→ **DATA LISTING**
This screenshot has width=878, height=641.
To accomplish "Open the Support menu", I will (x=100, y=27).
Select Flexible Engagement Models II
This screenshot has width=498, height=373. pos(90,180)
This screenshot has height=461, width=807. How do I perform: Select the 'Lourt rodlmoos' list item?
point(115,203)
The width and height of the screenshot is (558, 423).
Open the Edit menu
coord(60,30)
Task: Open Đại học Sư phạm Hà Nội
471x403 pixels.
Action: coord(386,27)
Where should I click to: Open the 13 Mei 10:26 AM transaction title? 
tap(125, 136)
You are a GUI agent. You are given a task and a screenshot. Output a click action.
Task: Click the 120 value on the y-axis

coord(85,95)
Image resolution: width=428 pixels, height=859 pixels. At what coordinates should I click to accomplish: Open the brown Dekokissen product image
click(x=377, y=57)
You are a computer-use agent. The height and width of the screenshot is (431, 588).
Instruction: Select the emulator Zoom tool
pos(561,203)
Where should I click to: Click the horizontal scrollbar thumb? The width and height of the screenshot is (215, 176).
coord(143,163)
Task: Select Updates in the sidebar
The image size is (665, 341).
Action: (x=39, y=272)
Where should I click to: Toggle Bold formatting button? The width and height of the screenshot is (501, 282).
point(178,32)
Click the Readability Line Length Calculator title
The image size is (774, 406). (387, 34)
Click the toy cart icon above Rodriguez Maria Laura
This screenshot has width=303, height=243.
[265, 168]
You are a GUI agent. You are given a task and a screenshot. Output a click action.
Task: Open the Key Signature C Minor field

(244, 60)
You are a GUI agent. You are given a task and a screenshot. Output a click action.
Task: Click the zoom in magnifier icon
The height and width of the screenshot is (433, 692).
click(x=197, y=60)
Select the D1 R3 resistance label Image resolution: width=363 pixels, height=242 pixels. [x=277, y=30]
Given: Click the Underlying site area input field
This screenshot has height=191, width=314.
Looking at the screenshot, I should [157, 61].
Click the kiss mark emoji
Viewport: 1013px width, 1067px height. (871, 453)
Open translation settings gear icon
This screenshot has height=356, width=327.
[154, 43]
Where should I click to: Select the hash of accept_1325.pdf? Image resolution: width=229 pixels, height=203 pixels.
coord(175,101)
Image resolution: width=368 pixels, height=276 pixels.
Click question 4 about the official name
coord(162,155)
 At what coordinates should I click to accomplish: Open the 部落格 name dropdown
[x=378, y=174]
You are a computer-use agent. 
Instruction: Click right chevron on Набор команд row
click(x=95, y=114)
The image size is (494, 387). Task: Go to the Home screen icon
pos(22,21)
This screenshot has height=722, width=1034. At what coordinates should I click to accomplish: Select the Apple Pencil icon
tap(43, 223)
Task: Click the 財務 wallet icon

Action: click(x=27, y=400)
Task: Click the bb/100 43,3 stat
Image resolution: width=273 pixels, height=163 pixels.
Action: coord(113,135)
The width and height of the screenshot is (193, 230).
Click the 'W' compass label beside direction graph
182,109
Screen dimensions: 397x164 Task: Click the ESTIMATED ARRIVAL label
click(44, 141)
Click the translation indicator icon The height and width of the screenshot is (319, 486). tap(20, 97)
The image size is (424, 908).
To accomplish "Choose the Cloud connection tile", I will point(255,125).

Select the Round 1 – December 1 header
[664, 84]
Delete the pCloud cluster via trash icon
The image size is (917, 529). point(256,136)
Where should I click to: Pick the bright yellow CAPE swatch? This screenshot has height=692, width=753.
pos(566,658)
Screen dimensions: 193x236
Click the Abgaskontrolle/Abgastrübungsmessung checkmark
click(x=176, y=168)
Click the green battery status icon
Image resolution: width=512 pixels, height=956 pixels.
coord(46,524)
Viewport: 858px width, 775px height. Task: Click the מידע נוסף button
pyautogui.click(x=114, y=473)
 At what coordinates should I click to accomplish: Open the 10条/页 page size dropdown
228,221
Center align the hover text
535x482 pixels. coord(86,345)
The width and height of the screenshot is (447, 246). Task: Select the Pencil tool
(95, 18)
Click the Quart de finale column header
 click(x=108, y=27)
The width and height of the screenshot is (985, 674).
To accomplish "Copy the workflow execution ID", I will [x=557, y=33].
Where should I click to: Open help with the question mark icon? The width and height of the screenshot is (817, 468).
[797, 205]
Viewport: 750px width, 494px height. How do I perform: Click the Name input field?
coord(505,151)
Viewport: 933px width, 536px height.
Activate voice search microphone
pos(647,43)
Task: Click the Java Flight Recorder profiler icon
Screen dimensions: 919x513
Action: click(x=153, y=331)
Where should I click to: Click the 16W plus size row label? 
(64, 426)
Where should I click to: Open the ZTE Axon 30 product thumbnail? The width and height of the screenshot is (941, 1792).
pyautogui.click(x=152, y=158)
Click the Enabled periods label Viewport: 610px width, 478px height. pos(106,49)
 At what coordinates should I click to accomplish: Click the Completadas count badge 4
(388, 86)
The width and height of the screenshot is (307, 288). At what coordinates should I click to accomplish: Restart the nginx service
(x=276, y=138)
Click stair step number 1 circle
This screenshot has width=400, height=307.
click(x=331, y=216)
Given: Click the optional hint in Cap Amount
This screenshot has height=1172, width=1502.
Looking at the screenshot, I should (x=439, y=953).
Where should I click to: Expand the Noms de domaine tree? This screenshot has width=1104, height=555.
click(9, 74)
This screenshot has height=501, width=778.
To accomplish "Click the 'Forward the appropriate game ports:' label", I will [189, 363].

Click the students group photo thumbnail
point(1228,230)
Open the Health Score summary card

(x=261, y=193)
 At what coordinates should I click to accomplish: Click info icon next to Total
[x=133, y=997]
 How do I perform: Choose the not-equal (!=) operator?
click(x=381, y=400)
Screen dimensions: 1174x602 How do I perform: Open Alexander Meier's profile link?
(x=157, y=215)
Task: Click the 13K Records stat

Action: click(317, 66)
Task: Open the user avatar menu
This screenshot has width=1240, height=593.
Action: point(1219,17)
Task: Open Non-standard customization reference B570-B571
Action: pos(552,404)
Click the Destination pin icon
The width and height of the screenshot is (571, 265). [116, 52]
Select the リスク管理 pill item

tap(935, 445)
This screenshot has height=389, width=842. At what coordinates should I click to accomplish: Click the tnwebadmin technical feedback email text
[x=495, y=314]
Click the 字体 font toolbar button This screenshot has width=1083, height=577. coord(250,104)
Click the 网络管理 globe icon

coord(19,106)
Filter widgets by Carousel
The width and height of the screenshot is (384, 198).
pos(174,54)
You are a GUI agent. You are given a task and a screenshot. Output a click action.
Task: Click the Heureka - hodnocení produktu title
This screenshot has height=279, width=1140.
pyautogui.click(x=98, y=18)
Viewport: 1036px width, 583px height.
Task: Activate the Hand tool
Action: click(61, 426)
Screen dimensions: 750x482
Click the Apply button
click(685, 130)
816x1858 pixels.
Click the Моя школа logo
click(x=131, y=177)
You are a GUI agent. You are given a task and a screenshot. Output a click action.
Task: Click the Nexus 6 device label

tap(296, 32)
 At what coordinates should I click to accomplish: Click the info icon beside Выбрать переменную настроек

→ **EXERCISE**
Extract the full listing and reproduce each line exactly.

→ **SOLUTION TO THIS TASK**
This screenshot has width=878, height=641.
To accomplish "Open the Support menu", I will (x=100, y=27).
Select Flexible Engagement Models II
This screenshot has width=498, height=373. pos(90,180)
This screenshot has height=461, width=807. How do I perform: Select the 'Lourt rodlmoos' list item?
point(115,203)
The width and height of the screenshot is (558, 423).
Open the Edit menu
coord(60,30)
Task: Open Đại học Sư phạm Hà Nội
471x403 pixels.
Action: coord(386,27)
Where should I click to: Open the 13 Mei 10:26 AM transaction title? 
tap(125, 136)
You are a GUI agent. You are given a task and a screenshot. Output a click action.
Task: Click the 120 value on the y-axis

coord(85,95)
Image resolution: width=428 pixels, height=859 pixels. At what coordinates should I click to accomplish: Open the brown Dekokissen product image
click(x=377, y=57)
You are a computer-use agent. The height and width of the screenshot is (431, 588).
Instruction: Select the emulator Zoom tool
pos(561,203)
Where should I click to: Click the horizontal scrollbar thumb? The width and height of the screenshot is (215, 176).
coord(143,163)
Task: Select Updates in the sidebar
The image size is (665, 341).
Action: (x=39, y=272)
Where should I click to: Toggle Bold formatting button? The width and height of the screenshot is (501, 282).
point(178,32)
Click the Readability Line Length Calculator title
The image size is (774, 406). (387, 34)
Click the toy cart icon above Rodriguez Maria Laura
This screenshot has width=303, height=243.
[265, 168]
You are a GUI agent. You are given a task and a screenshot. Output a click action.
Task: Open the Key Signature C Minor field

(244, 60)
You are a GUI agent. You are given a task and a screenshot. Output a click action.
Task: Click the zoom in magnifier icon
The height and width of the screenshot is (433, 692).
click(x=197, y=60)
Select the D1 R3 resistance label Image resolution: width=363 pixels, height=242 pixels. [x=277, y=30]
Given: Click the Underlying site area input field
This screenshot has height=191, width=314.
Looking at the screenshot, I should [157, 61].
Click the kiss mark emoji
Viewport: 1013px width, 1067px height. (871, 453)
Open translation settings gear icon
This screenshot has height=356, width=327.
[154, 43]
Where should I click to: Select the hash of accept_1325.pdf? Image resolution: width=229 pixels, height=203 pixels.
coord(175,101)
Image resolution: width=368 pixels, height=276 pixels.
Click question 4 about the official name
coord(162,155)
 At what coordinates should I click to accomplish: Open the 部落格 name dropdown
[x=378, y=174]
You are a computer-use agent. 
Instruction: Click right chevron on Набор команд row
click(x=95, y=114)
The image size is (494, 387). Task: Go to the Home screen icon
pos(22,21)
This screenshot has height=722, width=1034. At what coordinates should I click to accomplish: Select the Apple Pencil icon
tap(43, 223)
Task: Click the 財務 wallet icon

Action: click(x=27, y=400)
Task: Click the bb/100 43,3 stat
Image resolution: width=273 pixels, height=163 pixels.
Action: coord(113,135)
The width and height of the screenshot is (193, 230).
Click the 'W' compass label beside direction graph
182,109
Screen dimensions: 397x164 Task: Click the ESTIMATED ARRIVAL label
click(44, 141)
Click the translation indicator icon The height and width of the screenshot is (319, 486). tap(20, 97)
The image size is (424, 908).
To accomplish "Choose the Cloud connection tile", I will point(255,125).

Select the Round 1 – December 1 header
[664, 84]
Delete the pCloud cluster via trash icon
The image size is (917, 529). point(256,136)
Where should I click to: Pick the bright yellow CAPE swatch? This screenshot has height=692, width=753.
pos(566,658)
Screen dimensions: 193x236
Click the Abgaskontrolle/Abgastrübungsmessung checkmark
click(x=176, y=168)
Click the green battery status icon
Image resolution: width=512 pixels, height=956 pixels.
coord(46,524)
Viewport: 858px width, 775px height. Task: Click the מידע נוסף button
pyautogui.click(x=114, y=473)
 At what coordinates should I click to accomplish: Open the 10条/页 page size dropdown
228,221
Center align the hover text
535x482 pixels. coord(86,345)
The width and height of the screenshot is (447, 246). Task: Select the Pencil tool
(95, 18)
Click the Quart de finale column header
 click(x=108, y=27)
The width and height of the screenshot is (985, 674).
To accomplish "Copy the workflow execution ID", I will [x=557, y=33].
Where should I click to: Open help with the question mark icon? The width and height of the screenshot is (817, 468).
[797, 205]
Viewport: 750px width, 494px height. How do I perform: Click the Name input field?
coord(505,151)
Viewport: 933px width, 536px height.
Activate voice search microphone
pos(647,43)
Task: Click the Java Flight Recorder profiler icon
Screen dimensions: 919x513
Action: click(x=153, y=331)
Where should I click to: Click the 16W plus size row label? 
(64, 426)
Where should I click to: Open the ZTE Axon 30 product thumbnail? The width and height of the screenshot is (941, 1792).
pyautogui.click(x=152, y=158)
Click the Enabled periods label Viewport: 610px width, 478px height. pos(106,49)
 At what coordinates should I click to accomplish: Click the Completadas count badge 4
(388, 86)
The width and height of the screenshot is (307, 288). At what coordinates should I click to accomplish: Restart the nginx service
(x=276, y=138)
Click stair step number 1 circle
This screenshot has width=400, height=307.
click(x=331, y=216)
Given: Click the optional hint in Cap Amount
This screenshot has height=1172, width=1502.
Looking at the screenshot, I should (x=439, y=953).
Where should I click to: Expand the Noms de domaine tree? This screenshot has width=1104, height=555.
click(9, 74)
This screenshot has height=501, width=778.
To accomplish "Click the 'Forward the appropriate game ports:' label", I will [189, 363].

Click the students group photo thumbnail
point(1228,230)
Open the Health Score summary card

(x=261, y=193)
 At what coordinates should I click to accomplish: Click info icon next to Total
[x=133, y=997]
 How do I perform: Choose the not-equal (!=) operator?
click(x=381, y=400)
Screen dimensions: 1174x602 How do I perform: Open Alexander Meier's profile link?
(x=157, y=215)
Task: Click the 13K Records stat

Action: click(317, 66)
Task: Open the user avatar menu
This screenshot has width=1240, height=593.
Action: point(1219,17)
Task: Open Non-standard customization reference B570-B571
Action: pos(552,404)
Click the Destination pin icon
The width and height of the screenshot is (571, 265). [116, 52]
Select the リスク管理 pill item

tap(935, 445)
This screenshot has height=389, width=842. At what coordinates should I click to accomplish: Click the tnwebadmin technical feedback email text
[x=495, y=314]
Click the 字体 font toolbar button This screenshot has width=1083, height=577. coord(250,104)
Click the 网络管理 globe icon

coord(19,106)
Filter widgets by Carousel
The width and height of the screenshot is (384, 198).
pos(174,54)
You are a GUI agent. You are given a task and a screenshot. Output a click action.
Task: Click the Heureka - hodnocení produktu title
This screenshot has height=279, width=1140.
pyautogui.click(x=98, y=18)
Viewport: 1036px width, 583px height.
Task: Activate the Hand tool
Action: click(61, 426)
Screen dimensions: 750x482
Click the Apply button
click(685, 130)
816x1858 pixels.
Click the Моя школа logo
click(x=131, y=177)
You are a GUI agent. You are given a task and a screenshot. Output a click action.
Task: Click the Nexus 6 device label

tap(296, 32)
 At what coordinates should I click to accomplish: Click the info icon beside Выбрать переменную настроек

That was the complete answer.